Here’s an urban legend for you.
In the 16th and 17th centuries, everything had to be Transported by ship and it was also before the invention of commercial Fertilizers, so large shipments of manure were quite common. It was shipped dry, because in dry form it weighed a lot less than when Wet, but once water (at sea) hit it, not only did it become heavier, But the process of fermentation began again, of which a byproduct is Methane gas of course. As the stuff was stored below decks in bundles You can see what could (and did) happen. Methane began to build up below decks and the first time someone came Below at night with a lantern, BOOOOM! Several ships were destroyed in this manner before it was determined Just what was happening
After that, the bundles of manure were always stamped with the Instruction ‘ Stow high in transit ‘ on them, which meant for the Sailors to stow it high enough off the lower decks so that any water That came into the hold would not touch this volatile cargo and start The production of methane.
Thus evolved the term ‘ S.H.I.T ‘ , (Stow High In Transit).
Sorry for the sloppy cut&paste.
That is awesome. I also had no idea ships exploded randomly like that before. O_o
Looks like it isn’t true, though. Hence the ‘Urban Legend’ bit. Neat story though. Snopes has an article on it, using ‘Ship High In Transit’, but looks to be the same exact story.
But as they said, it’s an urban legend. It didn’t actually happen.
a) they did, b) that’s a false etymology
Right up there with For Unlicensed Carnal Knowledge and Port Out, Starboard Home.
Good story, though, even if it is bogus.
He did start off by noting it was an urban legend 🙂 I didn’t know there was such a legend explaining ‘fuck’ though!
You can look up the origin of the word rabbit to trace the origin of the C-word as well… (By C word, I mean the one you use to end a relationship with a woman, if you’re so inclined to take your own life into your hands)
I was confused for a minute. i’ve always spelled the word for rabbit ‘Coney’.
I heard one that said it was “Fornication Under Consent of King”

--*--

## ASSIGNMENT
Output the section of the urban legend thread from "Good story, though, even" up to and including "explaining ‘fuck’ though!", copied exactly.

[Pixel coordinate grounding data]

--*--

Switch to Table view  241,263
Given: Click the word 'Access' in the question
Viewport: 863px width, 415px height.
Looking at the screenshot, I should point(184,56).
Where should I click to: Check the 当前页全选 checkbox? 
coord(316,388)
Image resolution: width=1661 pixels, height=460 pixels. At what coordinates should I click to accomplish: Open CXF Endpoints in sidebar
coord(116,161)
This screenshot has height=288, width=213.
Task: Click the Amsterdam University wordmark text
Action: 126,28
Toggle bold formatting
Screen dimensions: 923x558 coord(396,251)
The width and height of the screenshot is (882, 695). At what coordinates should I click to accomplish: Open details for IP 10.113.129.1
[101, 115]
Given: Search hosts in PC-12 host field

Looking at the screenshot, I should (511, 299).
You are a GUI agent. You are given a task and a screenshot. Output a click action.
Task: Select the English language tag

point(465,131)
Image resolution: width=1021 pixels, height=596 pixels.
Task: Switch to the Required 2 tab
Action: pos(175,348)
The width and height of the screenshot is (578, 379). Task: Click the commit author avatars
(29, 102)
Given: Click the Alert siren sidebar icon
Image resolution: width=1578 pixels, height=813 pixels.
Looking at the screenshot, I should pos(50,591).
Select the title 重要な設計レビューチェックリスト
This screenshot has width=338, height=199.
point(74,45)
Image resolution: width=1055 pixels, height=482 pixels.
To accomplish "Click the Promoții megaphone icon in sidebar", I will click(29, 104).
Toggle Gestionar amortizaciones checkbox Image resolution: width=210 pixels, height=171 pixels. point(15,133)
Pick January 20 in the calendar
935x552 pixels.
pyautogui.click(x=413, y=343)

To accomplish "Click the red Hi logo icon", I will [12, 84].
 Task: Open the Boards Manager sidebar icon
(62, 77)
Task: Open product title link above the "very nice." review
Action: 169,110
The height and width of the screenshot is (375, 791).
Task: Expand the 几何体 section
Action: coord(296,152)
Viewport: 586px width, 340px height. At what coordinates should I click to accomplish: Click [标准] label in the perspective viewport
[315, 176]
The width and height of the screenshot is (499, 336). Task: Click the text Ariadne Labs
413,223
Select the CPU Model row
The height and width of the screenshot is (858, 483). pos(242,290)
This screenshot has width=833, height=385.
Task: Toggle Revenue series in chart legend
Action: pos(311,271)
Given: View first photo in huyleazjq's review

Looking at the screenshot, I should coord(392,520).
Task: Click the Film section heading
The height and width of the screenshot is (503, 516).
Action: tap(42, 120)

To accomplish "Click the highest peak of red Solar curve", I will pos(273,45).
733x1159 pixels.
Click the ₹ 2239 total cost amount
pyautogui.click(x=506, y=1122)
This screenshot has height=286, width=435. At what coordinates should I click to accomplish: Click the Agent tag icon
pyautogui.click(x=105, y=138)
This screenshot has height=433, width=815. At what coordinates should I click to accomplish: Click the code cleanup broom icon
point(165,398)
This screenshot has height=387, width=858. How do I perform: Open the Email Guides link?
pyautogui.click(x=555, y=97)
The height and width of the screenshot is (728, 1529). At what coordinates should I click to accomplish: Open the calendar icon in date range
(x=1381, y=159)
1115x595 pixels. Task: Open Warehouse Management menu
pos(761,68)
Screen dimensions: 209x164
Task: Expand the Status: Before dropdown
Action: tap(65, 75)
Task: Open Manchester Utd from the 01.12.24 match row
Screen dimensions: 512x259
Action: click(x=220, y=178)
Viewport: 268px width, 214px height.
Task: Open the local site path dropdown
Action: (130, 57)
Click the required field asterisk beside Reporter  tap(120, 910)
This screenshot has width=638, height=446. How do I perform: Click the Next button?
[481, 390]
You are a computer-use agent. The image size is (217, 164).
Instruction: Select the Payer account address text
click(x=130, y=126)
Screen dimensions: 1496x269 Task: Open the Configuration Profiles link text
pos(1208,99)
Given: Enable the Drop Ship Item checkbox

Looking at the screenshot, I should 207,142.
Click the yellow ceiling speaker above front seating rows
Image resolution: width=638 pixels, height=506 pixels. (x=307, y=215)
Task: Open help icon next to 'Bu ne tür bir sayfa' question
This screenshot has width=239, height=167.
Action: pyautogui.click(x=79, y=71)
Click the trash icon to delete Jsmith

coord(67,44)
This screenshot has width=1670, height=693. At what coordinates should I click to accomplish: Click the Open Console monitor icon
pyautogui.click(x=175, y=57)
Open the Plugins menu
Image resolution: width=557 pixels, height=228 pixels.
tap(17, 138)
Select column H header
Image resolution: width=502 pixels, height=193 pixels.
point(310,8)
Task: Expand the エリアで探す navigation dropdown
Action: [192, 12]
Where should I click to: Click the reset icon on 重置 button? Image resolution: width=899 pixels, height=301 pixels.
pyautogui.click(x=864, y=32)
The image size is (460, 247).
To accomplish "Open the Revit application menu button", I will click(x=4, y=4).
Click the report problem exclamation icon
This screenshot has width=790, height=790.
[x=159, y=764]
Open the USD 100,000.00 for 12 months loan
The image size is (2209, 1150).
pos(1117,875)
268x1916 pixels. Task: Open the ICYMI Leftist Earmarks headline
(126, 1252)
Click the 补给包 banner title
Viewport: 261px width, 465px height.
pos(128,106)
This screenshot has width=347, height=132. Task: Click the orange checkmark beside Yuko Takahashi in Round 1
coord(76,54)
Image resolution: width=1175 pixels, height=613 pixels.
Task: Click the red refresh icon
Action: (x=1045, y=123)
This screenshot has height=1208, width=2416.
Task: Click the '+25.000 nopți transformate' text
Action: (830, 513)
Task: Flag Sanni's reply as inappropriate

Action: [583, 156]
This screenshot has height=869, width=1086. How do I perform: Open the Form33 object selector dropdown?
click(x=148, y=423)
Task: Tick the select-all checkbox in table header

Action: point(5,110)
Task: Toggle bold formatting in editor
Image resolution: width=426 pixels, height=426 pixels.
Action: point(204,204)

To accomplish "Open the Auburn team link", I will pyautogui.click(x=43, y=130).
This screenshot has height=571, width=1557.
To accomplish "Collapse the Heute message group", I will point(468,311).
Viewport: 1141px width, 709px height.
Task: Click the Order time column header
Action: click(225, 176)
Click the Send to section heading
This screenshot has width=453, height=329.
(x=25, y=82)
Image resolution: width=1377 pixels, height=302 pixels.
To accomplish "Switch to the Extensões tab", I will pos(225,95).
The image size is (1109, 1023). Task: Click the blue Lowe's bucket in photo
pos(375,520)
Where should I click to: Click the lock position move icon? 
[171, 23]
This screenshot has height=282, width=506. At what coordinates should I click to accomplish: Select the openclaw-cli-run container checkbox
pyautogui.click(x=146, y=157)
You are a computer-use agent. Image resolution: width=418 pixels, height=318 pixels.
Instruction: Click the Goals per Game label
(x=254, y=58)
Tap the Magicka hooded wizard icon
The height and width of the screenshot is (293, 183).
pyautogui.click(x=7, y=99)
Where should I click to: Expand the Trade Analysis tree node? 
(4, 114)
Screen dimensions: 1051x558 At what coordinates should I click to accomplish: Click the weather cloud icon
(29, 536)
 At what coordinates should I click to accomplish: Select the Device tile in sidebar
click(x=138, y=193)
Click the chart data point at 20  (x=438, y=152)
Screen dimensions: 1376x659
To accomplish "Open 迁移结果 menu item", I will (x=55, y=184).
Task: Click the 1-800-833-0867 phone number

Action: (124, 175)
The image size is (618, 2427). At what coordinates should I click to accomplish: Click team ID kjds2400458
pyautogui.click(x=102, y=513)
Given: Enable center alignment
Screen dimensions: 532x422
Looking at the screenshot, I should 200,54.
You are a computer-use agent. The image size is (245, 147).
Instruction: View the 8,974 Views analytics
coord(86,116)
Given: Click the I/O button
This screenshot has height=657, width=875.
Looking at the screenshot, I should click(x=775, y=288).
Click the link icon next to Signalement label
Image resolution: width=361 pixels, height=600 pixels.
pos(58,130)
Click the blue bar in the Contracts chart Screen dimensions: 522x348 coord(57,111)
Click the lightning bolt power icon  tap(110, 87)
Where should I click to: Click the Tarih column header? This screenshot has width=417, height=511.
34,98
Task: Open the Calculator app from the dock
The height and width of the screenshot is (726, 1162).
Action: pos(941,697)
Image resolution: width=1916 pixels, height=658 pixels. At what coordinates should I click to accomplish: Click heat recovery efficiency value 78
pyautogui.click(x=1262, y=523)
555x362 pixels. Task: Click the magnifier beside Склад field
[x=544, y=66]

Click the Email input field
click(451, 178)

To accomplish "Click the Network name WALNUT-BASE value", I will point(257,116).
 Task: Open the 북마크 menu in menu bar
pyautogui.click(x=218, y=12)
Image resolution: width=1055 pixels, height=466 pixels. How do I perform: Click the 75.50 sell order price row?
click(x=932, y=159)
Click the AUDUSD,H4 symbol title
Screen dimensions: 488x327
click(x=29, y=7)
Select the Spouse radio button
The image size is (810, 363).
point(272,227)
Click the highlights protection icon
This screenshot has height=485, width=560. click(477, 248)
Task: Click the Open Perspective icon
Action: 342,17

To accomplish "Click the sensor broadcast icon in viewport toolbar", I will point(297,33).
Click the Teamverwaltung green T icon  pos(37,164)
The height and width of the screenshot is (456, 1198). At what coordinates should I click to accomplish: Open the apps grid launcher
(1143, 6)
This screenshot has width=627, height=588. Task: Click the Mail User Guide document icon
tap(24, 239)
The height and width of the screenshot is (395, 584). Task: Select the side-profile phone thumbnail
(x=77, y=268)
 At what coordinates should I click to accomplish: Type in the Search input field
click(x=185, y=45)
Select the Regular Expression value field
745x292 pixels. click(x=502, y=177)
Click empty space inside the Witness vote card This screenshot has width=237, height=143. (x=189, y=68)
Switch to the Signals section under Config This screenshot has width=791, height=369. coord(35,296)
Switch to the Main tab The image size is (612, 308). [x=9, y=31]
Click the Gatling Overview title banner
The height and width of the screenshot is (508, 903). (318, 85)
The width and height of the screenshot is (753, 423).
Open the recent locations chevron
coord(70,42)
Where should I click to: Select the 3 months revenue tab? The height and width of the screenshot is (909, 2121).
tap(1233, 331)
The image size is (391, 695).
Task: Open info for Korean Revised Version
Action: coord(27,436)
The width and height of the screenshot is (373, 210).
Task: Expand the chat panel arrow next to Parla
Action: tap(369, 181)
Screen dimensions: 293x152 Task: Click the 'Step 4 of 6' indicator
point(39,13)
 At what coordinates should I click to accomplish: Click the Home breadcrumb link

--*--

## WRITTEN SOLUTION
Good story, though, even if it is bogus.
He did start off by noting it was an urban legend 🙂 I didn’t know there was such a legend explaining ‘fuck’ though!